Israel Teoldo, coordenador do Núcleo de Pesquisa e Estudos em Futebol da Universidade Federal de Viçosa

A bola no papel/ Confira seis projetos sobre futebol que tramitam na Câmara

Dívidas dos clubes
» Dá prazo maior e condições diferenciadas para o pagamento das dívidas tributárias e trabalhistas dos clubes mediante mudanças de gestão. O PL n° 5.201/2013 também cria um fundo para o fomento da iniciação esportiva. É o principal projeto sobre o tema no Congresso neste momento e está pronto para ser votado no plenário da Câmara.
Mais impostos sobre a CBF

» O PL n° 5.593/2013 aumenta a tributação sobre os lucros da Confederação Brasileira de Futebol (CBF) e destina o dinheiro ao pagamento de pensões para ex-atletas e para a formação de jogadores. De autoria do deputado Otávio Leite (PSDB-RJ), está parado na Comissão de Esportes.

Direitos de transmissão
» Apresentado pelo líder do DEM, deputado Mendonça Filho (PE), para tornar mais equânime entre os clubes a distribuição da renda da transmissão televisiva dos jogos, o PL n° 2.019/2011 acabou retirado após resistências, mas deve ser reapresentado em breve.

Futebol feminino
» O PL n° 5.307/2013 estabelece que pelo menos 5% dos patrocínios oferecidos por empresas públicas a times de futebol sejam repassados às equipes femininas dos clubes. O projeto é de autoria de José Stédile (PSB-RS) e está pronto para votação na Comissão de Trabalho, de Administração e Serviço Público (CTASP).

Fim dos portões fechados
» De autoria do deputado Marcelo Matos (PDT-RJ), o PL n° 5.351/2013 estabelece que somente os torcedores envolvidos diretamente em atos de violência fiquem impedidos de acessar os estádios nos jogos seguintes, acabando com a prática de punir clubes com a proibição de presença de torcedores, o que afeta a renda.

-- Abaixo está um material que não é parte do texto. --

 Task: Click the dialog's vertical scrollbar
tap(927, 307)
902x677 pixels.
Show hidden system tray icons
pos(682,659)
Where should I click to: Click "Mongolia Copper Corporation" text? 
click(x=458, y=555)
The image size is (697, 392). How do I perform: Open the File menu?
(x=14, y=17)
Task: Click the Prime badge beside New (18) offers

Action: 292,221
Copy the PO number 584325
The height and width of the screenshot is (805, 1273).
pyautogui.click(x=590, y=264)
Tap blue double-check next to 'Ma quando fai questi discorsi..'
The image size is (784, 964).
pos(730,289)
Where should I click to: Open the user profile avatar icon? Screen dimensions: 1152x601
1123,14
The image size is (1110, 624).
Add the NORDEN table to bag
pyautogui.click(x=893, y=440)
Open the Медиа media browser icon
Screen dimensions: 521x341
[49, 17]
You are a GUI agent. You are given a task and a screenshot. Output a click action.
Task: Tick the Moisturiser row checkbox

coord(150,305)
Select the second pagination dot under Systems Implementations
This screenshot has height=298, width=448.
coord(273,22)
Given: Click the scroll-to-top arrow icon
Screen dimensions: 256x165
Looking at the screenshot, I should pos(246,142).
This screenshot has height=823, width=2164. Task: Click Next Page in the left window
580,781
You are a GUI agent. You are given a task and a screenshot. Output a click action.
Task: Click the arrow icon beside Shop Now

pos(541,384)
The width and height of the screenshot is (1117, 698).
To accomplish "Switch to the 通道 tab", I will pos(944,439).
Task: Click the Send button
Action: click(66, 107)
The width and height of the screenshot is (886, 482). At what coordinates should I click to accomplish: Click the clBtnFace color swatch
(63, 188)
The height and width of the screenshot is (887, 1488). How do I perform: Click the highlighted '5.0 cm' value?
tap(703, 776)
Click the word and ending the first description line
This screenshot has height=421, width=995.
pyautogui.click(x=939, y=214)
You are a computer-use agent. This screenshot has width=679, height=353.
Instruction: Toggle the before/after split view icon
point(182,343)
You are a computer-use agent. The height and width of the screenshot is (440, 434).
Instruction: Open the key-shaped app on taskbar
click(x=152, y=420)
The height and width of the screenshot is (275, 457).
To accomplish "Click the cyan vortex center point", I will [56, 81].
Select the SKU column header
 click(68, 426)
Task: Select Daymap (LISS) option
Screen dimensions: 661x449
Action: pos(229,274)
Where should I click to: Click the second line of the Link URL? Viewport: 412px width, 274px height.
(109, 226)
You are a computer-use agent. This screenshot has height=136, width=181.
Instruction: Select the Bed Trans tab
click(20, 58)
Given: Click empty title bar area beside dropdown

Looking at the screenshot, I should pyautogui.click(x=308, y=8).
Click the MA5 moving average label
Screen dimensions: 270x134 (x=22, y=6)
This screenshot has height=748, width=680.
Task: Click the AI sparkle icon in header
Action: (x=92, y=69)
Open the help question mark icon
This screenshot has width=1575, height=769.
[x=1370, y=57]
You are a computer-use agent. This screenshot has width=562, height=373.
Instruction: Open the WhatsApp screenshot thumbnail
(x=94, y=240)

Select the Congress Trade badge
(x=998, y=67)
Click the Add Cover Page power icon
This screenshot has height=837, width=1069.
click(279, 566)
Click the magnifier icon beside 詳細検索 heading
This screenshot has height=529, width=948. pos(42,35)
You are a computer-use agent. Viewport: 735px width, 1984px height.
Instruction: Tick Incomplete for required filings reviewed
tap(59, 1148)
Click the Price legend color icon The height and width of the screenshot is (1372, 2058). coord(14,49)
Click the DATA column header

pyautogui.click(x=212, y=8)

Benefícios para treinadores
» O PL n° 7.560/2014, apresentado pelo deputado José Rocha (PR-BA), cria benefícios para treinadores de futebol. Os profissionais teriam direito, por exemplo, a uma duração mínima de seis meses nos contratos com os clubes. Apresentado em maio, o projeto ainda aguarda a escolha do relator na CTASP.